Industrial metals prices fell sharply on Wednesday after data showed global factory output shrinking fast, with expectations of a vast supply surplus pushing aluminium below $1,500 a tonne for the first time since 2016.
Benchmark aluminium on the London Metal Exchange was down 1.8 per cent at $US1,498 at after falling as low as $1,483.50.
The falls come on the heels of the worst quarter for base metals since 2011.
Aluminium, a lightweight metal used in transport and packaging, has tumbled 17 per cent this year as the coronavirus pandemic has reduced demand.
“We need 4.2 million tonnes of supply cuts by mid-year, and even then we’ll end up with a surplus of 1 million tonnes,” said BMO analyst Colin Hamilton.
“I can’t see that happening. We will see some cuts but not enough,” he added, estimating that prices could slip to $US1,400.”
Nearly 69 million tonnes of aluminium were produced last year, according the International Aluminium Institute.
Plummeting aluminium prices are unlikely to persuade producers to cut output immediately because input costs have also fallen.
Aluminium stocks in LME-registered warehouses have risen by nearly 200,000 tonnes since mid-March to 1.15 million tonnes.
Inventories in Shanghai Futures Exchange warehouses have more than doubled to 528,072 tonnes since the start of the year.
■ ■ ■
- [Exercise goal]: Could you resume the report above on the slide in aluminium prices and carry it on from its final sentence?
■ ■ ■
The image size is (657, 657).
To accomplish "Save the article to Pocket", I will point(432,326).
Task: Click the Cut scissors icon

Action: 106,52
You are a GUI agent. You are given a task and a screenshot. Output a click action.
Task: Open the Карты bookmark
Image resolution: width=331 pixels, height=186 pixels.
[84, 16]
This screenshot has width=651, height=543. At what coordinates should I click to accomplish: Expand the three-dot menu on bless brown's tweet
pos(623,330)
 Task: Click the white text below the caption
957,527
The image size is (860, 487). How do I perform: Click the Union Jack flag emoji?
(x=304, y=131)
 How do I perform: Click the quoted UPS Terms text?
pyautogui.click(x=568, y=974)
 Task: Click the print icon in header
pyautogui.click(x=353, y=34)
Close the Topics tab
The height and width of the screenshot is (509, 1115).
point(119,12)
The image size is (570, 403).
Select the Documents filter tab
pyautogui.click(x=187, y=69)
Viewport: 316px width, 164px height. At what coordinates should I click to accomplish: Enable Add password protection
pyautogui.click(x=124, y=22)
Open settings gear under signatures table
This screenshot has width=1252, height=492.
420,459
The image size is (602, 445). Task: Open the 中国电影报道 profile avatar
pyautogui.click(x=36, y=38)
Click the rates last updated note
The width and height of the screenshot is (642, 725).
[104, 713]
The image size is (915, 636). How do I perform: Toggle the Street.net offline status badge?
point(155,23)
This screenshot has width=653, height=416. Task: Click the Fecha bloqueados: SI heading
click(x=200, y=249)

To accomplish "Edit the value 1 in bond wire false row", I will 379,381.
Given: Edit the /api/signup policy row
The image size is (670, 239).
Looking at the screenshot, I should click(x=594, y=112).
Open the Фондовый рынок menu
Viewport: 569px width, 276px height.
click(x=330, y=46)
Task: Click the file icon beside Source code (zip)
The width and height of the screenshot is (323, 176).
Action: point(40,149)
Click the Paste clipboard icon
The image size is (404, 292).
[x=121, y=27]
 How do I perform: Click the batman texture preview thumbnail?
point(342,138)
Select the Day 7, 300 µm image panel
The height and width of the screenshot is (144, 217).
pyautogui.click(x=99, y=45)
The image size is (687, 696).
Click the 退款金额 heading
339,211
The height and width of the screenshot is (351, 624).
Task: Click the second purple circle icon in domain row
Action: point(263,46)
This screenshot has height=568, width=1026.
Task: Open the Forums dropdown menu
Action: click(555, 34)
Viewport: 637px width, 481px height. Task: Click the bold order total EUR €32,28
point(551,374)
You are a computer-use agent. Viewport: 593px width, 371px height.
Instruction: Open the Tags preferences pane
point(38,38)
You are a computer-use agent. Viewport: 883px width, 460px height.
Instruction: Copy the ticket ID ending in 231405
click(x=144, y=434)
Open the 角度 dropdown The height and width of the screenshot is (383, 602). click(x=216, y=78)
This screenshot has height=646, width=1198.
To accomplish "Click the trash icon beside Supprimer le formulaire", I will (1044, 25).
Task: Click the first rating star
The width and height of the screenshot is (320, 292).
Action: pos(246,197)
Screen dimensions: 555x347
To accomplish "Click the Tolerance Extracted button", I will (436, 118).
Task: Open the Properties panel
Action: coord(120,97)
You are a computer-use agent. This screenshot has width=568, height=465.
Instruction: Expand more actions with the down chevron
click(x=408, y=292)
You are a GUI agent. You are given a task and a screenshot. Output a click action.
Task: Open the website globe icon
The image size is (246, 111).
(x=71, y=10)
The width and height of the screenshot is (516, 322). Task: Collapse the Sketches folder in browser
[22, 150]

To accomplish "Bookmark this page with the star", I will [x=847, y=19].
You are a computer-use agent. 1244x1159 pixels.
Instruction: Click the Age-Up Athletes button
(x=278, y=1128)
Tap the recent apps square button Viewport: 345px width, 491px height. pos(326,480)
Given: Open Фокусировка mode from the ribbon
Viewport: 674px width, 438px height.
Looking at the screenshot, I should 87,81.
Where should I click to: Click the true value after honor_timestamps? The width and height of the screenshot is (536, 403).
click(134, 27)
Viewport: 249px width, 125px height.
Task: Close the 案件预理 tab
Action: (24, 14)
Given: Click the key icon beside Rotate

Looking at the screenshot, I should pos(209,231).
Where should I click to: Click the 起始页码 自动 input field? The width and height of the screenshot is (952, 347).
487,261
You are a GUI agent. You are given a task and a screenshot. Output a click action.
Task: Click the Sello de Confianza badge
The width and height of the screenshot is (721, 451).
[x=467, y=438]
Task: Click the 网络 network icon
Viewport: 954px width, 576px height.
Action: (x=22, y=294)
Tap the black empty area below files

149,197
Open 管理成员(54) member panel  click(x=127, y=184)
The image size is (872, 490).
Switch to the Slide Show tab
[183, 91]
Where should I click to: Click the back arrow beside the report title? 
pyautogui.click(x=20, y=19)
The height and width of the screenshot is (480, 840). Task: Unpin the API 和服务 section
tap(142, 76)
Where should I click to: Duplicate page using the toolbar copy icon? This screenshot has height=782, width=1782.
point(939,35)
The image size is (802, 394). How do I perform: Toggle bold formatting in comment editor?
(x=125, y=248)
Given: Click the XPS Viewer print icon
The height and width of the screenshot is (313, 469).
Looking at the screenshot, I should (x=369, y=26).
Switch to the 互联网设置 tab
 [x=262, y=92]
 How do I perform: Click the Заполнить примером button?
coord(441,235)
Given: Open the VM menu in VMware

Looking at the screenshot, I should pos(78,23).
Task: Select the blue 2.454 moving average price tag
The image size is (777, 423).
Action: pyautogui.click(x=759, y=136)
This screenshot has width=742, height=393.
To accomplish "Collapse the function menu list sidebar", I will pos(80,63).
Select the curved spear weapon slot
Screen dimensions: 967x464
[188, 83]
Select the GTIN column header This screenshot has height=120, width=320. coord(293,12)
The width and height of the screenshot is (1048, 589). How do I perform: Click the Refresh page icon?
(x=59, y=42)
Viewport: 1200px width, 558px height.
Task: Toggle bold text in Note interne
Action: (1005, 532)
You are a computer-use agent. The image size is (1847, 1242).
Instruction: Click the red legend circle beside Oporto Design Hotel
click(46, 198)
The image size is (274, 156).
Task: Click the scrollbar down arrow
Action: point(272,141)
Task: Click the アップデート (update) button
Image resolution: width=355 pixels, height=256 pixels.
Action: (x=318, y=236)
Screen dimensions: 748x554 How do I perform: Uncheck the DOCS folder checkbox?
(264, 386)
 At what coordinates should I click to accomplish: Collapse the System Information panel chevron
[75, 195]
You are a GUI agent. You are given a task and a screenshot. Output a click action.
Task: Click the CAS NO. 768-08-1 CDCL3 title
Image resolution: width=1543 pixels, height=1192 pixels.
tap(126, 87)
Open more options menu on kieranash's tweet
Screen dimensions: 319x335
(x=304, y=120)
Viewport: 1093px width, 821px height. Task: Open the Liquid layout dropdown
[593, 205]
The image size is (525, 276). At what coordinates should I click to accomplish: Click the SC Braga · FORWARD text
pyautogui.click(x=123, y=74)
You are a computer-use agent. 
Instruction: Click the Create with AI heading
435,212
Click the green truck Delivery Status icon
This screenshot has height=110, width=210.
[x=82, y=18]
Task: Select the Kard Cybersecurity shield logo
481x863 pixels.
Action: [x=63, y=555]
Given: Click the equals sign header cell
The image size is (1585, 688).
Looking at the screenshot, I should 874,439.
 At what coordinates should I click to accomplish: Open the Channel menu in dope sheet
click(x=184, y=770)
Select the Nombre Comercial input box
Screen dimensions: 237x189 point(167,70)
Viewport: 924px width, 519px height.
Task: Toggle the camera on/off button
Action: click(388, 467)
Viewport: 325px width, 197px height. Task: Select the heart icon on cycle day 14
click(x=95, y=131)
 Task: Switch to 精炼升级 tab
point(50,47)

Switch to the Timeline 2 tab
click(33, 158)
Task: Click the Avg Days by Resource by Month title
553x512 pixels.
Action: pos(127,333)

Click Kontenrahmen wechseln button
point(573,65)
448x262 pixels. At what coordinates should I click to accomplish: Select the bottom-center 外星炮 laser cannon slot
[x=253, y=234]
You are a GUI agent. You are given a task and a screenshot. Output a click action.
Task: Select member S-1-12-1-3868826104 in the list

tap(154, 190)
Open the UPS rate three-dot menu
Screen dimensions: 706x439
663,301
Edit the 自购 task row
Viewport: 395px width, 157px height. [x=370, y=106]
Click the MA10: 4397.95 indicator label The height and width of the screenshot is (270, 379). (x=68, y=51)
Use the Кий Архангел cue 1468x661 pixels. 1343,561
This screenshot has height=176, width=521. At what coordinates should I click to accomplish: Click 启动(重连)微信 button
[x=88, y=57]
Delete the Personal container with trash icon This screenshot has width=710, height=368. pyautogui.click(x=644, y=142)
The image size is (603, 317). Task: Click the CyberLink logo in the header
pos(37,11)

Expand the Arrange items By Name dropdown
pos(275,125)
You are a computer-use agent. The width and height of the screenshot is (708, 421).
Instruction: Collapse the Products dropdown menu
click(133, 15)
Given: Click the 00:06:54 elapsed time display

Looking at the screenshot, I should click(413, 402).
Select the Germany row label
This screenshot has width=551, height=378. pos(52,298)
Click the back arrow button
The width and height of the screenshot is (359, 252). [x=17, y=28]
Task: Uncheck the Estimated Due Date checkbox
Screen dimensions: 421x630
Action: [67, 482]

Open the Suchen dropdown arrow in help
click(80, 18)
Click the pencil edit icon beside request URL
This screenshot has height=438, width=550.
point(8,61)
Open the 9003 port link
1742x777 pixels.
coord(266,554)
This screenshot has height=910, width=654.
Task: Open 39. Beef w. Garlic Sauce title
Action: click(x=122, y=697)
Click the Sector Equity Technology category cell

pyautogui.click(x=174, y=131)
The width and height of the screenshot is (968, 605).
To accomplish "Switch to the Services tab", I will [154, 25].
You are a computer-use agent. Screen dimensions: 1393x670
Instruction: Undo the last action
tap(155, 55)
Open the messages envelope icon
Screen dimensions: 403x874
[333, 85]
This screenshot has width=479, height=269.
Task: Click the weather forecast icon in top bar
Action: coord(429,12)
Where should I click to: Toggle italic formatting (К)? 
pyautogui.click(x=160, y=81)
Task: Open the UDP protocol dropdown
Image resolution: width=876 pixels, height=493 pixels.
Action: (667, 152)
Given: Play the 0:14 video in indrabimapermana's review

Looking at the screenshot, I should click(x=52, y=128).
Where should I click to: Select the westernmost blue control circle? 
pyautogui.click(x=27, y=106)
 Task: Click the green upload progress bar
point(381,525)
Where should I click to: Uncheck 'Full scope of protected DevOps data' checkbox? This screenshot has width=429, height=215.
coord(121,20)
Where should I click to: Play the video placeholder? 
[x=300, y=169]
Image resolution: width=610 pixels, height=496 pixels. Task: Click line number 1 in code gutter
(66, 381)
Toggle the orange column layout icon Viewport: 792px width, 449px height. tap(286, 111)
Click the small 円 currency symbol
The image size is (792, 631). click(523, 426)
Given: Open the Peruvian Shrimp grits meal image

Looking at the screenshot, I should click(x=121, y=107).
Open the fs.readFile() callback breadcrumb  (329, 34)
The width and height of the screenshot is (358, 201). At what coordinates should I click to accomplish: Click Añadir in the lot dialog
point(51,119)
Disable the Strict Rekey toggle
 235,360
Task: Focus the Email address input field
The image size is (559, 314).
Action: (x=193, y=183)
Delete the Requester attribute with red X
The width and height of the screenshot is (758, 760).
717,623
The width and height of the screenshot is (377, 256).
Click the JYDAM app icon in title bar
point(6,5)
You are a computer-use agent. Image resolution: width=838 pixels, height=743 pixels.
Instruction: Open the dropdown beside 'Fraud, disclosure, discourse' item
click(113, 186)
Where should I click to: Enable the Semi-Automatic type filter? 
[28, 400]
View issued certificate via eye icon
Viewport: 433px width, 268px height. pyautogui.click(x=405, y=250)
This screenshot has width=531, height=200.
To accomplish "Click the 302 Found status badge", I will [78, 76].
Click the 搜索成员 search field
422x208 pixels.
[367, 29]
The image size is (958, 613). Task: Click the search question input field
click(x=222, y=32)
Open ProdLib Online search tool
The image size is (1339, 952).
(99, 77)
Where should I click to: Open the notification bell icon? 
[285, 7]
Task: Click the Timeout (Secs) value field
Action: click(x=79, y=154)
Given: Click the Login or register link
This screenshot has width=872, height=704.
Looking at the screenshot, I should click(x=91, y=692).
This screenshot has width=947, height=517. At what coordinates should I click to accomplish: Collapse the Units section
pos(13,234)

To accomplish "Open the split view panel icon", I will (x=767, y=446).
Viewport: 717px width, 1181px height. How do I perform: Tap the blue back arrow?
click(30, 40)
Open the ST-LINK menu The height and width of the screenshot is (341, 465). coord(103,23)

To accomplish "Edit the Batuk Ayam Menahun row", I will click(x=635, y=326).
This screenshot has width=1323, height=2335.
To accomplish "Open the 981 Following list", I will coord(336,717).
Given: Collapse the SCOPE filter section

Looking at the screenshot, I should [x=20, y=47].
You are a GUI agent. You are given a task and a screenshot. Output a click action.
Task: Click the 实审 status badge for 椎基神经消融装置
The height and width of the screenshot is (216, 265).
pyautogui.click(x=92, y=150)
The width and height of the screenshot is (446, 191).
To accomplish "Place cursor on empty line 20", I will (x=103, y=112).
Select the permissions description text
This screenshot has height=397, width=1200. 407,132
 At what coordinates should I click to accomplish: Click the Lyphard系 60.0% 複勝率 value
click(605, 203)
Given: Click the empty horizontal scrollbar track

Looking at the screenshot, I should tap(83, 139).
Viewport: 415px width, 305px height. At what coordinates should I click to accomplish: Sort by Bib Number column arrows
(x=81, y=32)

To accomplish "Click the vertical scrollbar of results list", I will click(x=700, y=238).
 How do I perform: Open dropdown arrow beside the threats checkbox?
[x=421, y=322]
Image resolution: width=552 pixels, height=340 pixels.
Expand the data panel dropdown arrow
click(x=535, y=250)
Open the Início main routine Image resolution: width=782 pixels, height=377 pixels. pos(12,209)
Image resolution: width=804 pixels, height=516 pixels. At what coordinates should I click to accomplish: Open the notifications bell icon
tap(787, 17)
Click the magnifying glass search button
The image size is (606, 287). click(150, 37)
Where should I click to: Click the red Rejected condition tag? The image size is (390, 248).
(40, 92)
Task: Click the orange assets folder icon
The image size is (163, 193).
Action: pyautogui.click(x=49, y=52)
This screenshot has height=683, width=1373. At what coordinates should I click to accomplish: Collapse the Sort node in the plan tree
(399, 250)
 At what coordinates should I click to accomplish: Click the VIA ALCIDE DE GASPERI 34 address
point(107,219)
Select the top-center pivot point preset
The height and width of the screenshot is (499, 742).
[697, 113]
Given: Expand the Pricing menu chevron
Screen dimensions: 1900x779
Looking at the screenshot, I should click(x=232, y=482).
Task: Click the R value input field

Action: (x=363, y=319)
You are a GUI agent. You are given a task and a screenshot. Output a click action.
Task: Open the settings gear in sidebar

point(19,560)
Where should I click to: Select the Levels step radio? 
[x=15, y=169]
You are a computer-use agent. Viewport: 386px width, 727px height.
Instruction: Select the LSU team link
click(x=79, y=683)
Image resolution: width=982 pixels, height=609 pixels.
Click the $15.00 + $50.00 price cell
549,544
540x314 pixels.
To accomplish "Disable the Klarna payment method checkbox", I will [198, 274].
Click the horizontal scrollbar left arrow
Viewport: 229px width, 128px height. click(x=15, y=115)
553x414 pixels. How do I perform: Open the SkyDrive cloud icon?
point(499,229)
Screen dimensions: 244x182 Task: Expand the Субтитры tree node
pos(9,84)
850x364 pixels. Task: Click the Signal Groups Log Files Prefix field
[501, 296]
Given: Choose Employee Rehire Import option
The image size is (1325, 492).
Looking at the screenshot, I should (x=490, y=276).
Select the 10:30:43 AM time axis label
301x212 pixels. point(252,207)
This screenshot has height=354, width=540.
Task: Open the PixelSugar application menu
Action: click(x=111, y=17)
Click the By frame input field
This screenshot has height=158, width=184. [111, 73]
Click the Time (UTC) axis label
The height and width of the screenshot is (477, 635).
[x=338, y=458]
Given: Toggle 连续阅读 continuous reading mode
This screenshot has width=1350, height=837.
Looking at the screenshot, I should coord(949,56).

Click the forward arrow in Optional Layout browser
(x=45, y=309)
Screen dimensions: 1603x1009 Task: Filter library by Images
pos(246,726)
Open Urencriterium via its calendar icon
■ ■ ■
- [Output of the exercise]:
The net short position in LME aluminium was at 51 per cent of active contracts, the largest since 2012, brokerage Marex Spectron said.
Factories fell quiet across most of Europe, Asia and North America in March as the coronavirus pandemic paralysed economic activity, with evidence mounting that the world is sliding into deep recession.
In China, the biggest metals consumer, manufacturing recovered somewhat from a sharp contraction in February.
But Chinese economic growth could fall as low as 0.1 per cent this year, according to the World Bank, and its ports and shippers are bracing for disruption as the spread of coronavirus chokes off international demand.
Grim factory data – along with a warning from US officials that the coronavirus could kill up to 240,000 people there – pushed global stock markets sharply lower.
The US.currency also strengthened as investors braced for a global downturn, pressuring metals by making them more expensive for buyers with other currencies.
Japan’s Mitsubishi Materials, Sumitomo Metal Mining and Dowa Holdings said they plan to increase copper output.
Mitsui Mining and Smelting said it would reduce its refined zinc production.
Trading activity on China’s commodities markets is soaring as investors increasingly hedge risks.
LME copper was down 3.1 per cent at $US4,797 a tonne, zinc fell 2.1 per cent to $1,866, nickel lost 2.0 per cent to $US11,255, lead slipped 2.0 per cent to $US1,706 and tin was 1.3 per cent down at $US14,415.
They all fell between 10 per cent and 20 per cent in the first quarter of the year.